Record set below:

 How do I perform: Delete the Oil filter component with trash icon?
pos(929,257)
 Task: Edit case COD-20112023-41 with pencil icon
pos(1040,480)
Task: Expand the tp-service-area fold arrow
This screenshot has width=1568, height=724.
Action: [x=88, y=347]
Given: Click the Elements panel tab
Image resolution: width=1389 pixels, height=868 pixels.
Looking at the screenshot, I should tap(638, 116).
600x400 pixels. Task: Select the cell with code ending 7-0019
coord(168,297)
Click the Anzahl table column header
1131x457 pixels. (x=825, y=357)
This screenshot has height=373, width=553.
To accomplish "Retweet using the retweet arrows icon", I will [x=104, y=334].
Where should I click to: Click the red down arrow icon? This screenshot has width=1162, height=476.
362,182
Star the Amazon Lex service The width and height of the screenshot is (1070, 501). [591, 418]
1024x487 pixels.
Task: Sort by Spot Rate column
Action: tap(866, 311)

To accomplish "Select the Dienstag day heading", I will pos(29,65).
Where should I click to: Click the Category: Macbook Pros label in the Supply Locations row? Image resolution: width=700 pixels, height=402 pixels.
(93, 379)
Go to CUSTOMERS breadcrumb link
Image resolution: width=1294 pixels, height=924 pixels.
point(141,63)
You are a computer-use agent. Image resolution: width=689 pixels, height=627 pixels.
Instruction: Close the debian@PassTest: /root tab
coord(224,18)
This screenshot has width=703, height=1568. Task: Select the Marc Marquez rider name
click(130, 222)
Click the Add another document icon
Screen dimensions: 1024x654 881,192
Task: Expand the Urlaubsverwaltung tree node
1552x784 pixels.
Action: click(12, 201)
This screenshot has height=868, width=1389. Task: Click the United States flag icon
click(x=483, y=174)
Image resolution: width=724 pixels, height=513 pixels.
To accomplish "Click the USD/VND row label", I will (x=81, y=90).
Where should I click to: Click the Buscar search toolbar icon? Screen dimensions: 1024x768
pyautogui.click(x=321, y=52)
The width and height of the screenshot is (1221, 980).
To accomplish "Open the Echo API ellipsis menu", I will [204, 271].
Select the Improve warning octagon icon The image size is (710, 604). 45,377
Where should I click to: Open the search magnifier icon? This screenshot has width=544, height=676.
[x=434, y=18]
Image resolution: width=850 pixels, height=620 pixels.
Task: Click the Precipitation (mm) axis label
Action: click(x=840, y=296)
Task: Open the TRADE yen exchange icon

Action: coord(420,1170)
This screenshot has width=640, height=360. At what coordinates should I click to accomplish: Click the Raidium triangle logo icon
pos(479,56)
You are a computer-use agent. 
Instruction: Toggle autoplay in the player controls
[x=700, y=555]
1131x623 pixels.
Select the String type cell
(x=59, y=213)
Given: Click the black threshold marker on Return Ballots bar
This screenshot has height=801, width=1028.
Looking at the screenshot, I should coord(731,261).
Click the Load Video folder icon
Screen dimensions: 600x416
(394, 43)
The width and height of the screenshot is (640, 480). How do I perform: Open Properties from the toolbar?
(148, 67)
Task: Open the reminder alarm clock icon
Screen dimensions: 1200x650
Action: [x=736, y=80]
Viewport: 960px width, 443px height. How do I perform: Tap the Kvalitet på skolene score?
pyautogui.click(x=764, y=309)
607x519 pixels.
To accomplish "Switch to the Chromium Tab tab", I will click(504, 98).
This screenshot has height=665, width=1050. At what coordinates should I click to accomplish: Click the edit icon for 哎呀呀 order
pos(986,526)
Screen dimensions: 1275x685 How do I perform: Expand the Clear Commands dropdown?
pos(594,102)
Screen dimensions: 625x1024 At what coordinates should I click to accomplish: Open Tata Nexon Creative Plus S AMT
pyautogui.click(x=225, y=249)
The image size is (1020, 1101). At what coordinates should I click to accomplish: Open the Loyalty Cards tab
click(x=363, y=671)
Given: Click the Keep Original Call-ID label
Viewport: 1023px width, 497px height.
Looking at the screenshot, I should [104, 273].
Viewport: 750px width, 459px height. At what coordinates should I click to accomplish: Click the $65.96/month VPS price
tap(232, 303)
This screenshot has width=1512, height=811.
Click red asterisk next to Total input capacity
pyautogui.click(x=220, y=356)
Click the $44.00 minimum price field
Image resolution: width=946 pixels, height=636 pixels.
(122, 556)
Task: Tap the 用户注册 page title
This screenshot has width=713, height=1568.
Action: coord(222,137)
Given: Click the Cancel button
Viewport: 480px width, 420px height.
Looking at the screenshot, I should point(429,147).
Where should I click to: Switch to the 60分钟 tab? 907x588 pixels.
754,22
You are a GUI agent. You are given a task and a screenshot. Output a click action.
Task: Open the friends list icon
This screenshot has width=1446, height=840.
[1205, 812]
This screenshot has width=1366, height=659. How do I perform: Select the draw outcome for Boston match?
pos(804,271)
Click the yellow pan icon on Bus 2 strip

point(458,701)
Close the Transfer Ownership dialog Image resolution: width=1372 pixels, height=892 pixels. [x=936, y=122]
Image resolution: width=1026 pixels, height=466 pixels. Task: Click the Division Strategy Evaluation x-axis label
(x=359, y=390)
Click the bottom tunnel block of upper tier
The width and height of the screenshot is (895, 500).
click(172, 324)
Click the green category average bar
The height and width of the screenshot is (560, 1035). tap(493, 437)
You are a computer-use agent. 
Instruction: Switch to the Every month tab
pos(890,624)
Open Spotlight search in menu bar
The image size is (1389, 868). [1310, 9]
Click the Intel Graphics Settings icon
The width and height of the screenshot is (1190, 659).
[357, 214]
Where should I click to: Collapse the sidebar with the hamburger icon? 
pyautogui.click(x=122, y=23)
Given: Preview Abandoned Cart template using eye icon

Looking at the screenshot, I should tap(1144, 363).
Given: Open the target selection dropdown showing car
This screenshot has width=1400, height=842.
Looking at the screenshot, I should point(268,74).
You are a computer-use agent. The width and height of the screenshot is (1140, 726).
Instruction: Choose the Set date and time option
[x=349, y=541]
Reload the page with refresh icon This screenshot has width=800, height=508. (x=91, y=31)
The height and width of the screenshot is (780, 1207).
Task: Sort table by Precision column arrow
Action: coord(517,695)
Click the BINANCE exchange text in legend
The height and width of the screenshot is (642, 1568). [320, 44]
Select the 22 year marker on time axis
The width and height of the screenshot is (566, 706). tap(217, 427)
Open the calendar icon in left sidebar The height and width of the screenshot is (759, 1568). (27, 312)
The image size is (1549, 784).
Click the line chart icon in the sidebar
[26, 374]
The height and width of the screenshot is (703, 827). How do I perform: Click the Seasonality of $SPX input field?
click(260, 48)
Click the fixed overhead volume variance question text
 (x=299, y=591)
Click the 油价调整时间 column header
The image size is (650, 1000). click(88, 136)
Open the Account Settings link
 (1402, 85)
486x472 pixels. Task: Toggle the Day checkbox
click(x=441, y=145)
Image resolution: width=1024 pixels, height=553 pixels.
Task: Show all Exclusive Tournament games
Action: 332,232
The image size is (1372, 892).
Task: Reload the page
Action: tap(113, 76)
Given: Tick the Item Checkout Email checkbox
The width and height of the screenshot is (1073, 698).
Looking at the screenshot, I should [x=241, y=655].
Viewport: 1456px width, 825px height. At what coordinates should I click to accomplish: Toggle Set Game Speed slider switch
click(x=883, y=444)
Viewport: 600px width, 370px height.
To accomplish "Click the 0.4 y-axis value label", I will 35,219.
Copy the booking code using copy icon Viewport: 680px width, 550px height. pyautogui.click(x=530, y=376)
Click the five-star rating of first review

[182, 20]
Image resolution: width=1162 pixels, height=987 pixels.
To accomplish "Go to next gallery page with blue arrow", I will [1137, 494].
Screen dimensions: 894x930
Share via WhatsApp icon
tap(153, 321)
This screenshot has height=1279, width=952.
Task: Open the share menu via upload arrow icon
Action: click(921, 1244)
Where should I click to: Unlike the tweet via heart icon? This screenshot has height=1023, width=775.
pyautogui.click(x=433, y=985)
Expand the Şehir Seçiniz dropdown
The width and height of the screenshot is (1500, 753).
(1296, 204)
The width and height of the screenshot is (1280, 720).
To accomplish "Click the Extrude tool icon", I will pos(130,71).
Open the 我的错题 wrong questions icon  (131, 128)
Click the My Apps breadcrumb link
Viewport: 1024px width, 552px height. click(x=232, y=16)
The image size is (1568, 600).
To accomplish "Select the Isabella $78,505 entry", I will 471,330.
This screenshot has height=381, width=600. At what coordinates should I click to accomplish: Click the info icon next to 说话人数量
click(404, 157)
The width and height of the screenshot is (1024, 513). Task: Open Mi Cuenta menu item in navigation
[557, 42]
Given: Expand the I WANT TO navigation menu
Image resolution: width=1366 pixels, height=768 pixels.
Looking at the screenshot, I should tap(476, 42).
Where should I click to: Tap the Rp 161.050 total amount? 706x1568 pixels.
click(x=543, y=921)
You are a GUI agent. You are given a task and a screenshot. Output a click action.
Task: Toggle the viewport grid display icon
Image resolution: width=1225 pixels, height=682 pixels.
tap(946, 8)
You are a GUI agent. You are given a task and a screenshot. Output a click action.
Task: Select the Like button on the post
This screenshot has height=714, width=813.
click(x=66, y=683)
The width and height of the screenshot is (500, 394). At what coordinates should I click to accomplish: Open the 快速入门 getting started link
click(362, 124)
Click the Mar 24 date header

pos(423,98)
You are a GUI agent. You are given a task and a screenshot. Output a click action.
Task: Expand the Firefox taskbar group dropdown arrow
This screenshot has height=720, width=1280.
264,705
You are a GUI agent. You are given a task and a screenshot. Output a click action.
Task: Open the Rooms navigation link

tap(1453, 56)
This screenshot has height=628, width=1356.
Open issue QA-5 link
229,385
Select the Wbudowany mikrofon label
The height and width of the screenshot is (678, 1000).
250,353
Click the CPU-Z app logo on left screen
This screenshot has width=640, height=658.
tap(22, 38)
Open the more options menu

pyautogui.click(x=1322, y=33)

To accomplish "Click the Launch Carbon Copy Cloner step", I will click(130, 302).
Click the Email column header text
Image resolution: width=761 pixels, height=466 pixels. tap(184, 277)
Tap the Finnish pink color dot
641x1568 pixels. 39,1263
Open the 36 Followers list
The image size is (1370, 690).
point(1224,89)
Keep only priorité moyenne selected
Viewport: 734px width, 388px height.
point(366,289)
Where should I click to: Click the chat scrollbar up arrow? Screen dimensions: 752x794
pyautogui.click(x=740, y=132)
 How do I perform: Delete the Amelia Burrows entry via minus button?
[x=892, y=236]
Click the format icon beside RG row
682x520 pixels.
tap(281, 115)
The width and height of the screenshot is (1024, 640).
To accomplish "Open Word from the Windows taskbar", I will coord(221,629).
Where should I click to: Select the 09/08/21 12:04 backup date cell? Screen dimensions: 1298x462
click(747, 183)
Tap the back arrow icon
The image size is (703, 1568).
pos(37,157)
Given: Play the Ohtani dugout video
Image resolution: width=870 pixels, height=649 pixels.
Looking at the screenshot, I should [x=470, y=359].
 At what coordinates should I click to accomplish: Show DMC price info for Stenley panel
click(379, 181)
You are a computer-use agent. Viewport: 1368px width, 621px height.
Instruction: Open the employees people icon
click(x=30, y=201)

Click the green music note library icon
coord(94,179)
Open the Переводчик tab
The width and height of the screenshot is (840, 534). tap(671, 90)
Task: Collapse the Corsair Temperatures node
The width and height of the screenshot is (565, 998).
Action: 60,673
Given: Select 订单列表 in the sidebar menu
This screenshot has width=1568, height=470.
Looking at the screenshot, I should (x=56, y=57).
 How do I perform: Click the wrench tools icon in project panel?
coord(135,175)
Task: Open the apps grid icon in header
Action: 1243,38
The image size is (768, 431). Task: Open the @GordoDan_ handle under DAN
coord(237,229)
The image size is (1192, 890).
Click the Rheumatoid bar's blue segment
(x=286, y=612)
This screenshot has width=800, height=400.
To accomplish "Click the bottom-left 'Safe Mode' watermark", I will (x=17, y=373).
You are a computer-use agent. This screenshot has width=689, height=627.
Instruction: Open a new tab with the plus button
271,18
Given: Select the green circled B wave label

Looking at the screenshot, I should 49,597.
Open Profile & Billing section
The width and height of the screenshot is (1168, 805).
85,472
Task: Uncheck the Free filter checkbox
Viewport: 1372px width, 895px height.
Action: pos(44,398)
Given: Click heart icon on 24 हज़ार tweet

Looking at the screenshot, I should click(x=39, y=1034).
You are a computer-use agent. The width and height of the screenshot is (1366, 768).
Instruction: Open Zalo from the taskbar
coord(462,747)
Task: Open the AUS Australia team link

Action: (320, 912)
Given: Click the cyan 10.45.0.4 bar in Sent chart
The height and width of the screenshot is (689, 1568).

End of Record set.

* Requirement: The required output is the stretch of entries above from the line containing "Task: Open the TRADE yen exchange icon" through the line containing "Given: Click the Cancel button", reproduced exactly.

* Reply to the exercise:
Task: Open the TRADE yen exchange icon

Action: coord(420,1170)
This screenshot has width=640, height=360. At what coordinates should I click to accomplish: Click the Raidium triangle logo icon
pos(479,56)
You are a computer-use agent. 
Instruction: Toggle autoplay in the player controls
[x=700, y=555]
1131x623 pixels.
Select the String type cell
(x=59, y=213)
Given: Click the black threshold marker on Return Ballots bar
This screenshot has height=801, width=1028.
Looking at the screenshot, I should coord(731,261).
Click the Load Video folder icon
Screen dimensions: 600x416
(394, 43)
The width and height of the screenshot is (640, 480). How do I perform: Open Properties from the toolbar?
(148, 67)
Task: Open the reminder alarm clock icon
Screen dimensions: 1200x650
Action: [x=736, y=80]
Viewport: 960px width, 443px height. How do I perform: Tap the Kvalitet på skolene score?
pyautogui.click(x=764, y=309)
607x519 pixels.
To accomplish "Switch to the Chromium Tab tab", I will click(504, 98).
This screenshot has height=665, width=1050. At what coordinates should I click to accomplish: Click the edit icon for 哎呀呀 order
pos(986,526)
Screen dimensions: 1275x685 How do I perform: Expand the Clear Commands dropdown?
pos(594,102)
Screen dimensions: 625x1024 At what coordinates should I click to accomplish: Open Tata Nexon Creative Plus S AMT
pyautogui.click(x=225, y=249)
The image size is (1020, 1101). At what coordinates should I click to accomplish: Open the Loyalty Cards tab
click(x=363, y=671)
Given: Click the Keep Original Call-ID label
Viewport: 1023px width, 497px height.
Looking at the screenshot, I should [104, 273].
Viewport: 750px width, 459px height. At what coordinates should I click to accomplish: Click the $65.96/month VPS price
tap(232, 303)
This screenshot has width=1512, height=811.
Click red asterisk next to Total input capacity
pyautogui.click(x=220, y=356)
Click the $44.00 minimum price field
Image resolution: width=946 pixels, height=636 pixels.
(122, 556)
Task: Tap the 用户注册 page title
This screenshot has width=713, height=1568.
Action: coord(222,137)
Given: Click the Cancel button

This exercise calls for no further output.